■ Source document

The large-billed crow (Corvus macrorhynchos), formerly referred to widely as the jungle crow, is a widespread Asian species of crow. It is very adaptable and is able to survive on a wide range of food sources, making it capable of colonizing new areas, due to which it is often considered a nuisance, especially on islands. It has a large bill, which is the source of its scientific name macrorhynchos (Ancient Greek for "large beak") and it is sometimes known by the common name thick-billed crow. It can also be mistaken for a common raven. Johann Georg Wagler first described the species from a holotype obtained from Java in the year 1827. The eastern jungle crow and Indian jungle crow were once considered conspecific and together called the jungle crow.

Subspecies
It has nine subspecies, and some of them are distinctive vocally, morphologically and genetically, leading to treatments that raise some of them into species status.
C. m. colonorum
C. m. connectens
C. m. intermedius
C. m. japonensis
C. m. macrorhynchos 
C. m. mandschuricus
C. m. osai
C. m. philippinus
C. m. tibetosinensis

Description

The overall size (length: 46–59 cm; 18–23 in.). Wingspan is (100-130 cm; 39-51 in.). Body proportions vary regionally. In the far northeast in Japan, the Kuriles and the Sakhalin peninsula, it is somewhat larger than the carrion crow. All taxa have a relatively long bill with the upper one quite thick and arched, making it look heavy and almost raven-like. Generally, all taxa have dark greyish plumage from the back of the head, neck, shoulders and lower body. Their wings, tail, face, and throat are glossy black. The depth of the grey shading varies across its range.

Distribution and habitat

The range of this species is extensive and stretches from the northeastern Asian seaboard to Afghanistan and eastern Iran in the west, through South and Southeast Asia, to the Lesser Sundas and  Cambodia in the southeast. It occurs in woodland, parks and gardens, cultivated regions with at least some trees, but is a bird of more open country in the south of its range where it is not in competition with the common raven and carrion crow of the north.

■ Activity
Rewrite the large-billed crow text from "The range of" to "of the north.", replacing "woodland" with "forest".

■ Data listing
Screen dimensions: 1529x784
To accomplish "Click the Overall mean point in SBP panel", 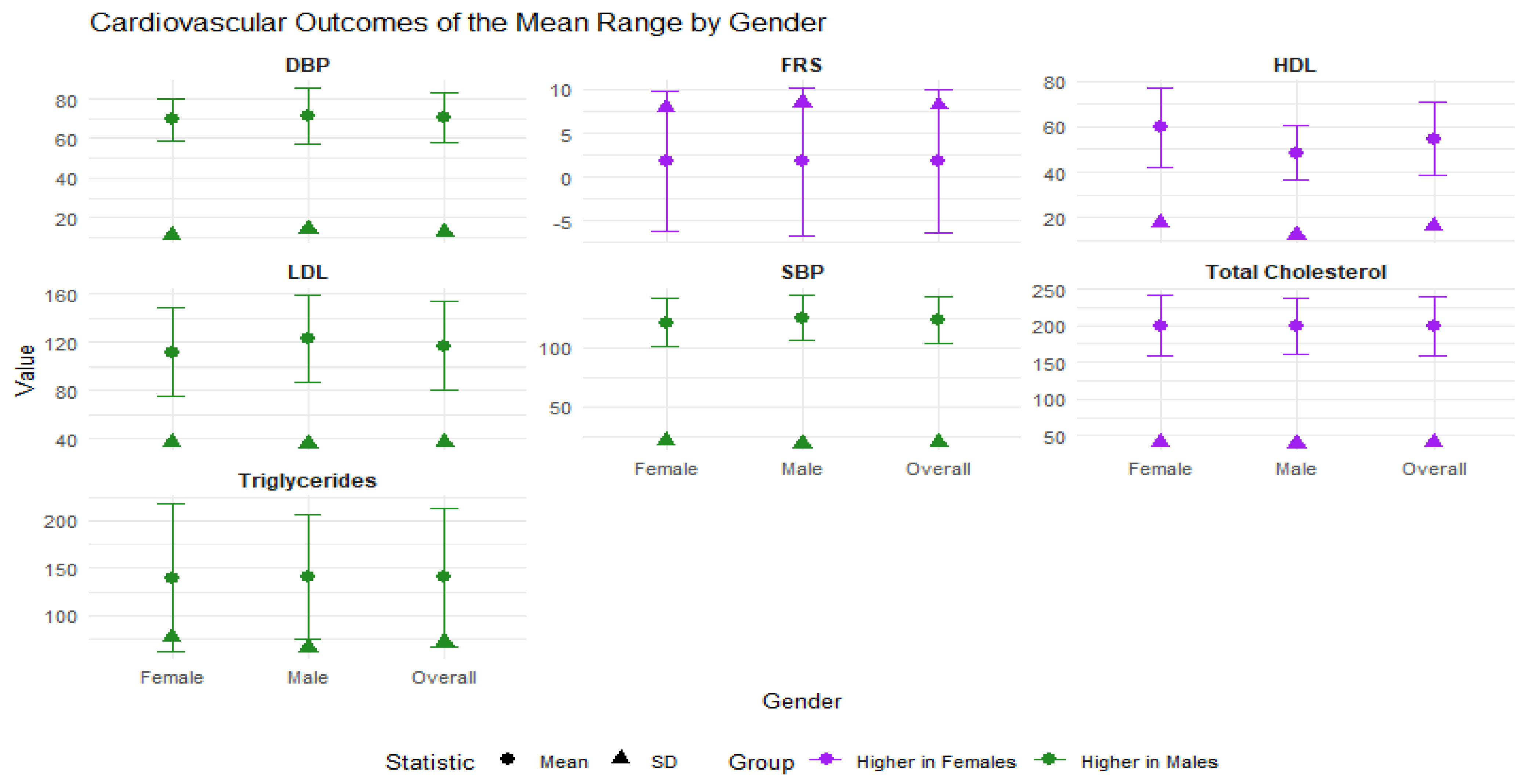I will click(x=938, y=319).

---

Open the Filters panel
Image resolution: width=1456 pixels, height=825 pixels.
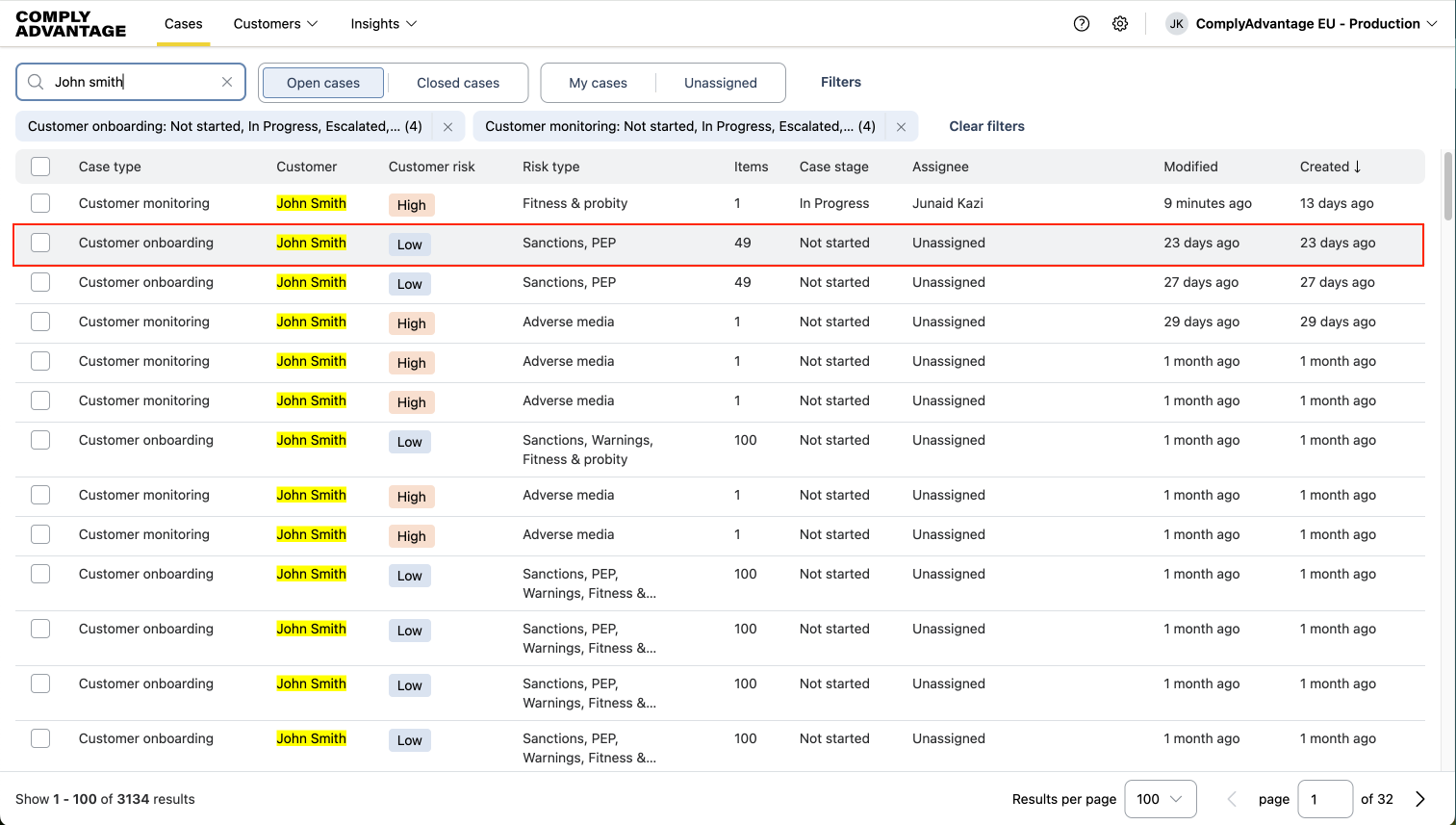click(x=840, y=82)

■ Solution to this exercise
The range of this species is extensive and stretches from the northeastern Asian seaboard to Afghanistan and eastern Iran in the west, through South and Southeast Asia, to the Lesser Sundas and  Cambodia in the southeast. It occurs in forest, parks and gardens, cultivated regions with at least some trees, but is a bird of more open country in the south of its range where it is not in competition with the common raven and carrion crow of the north.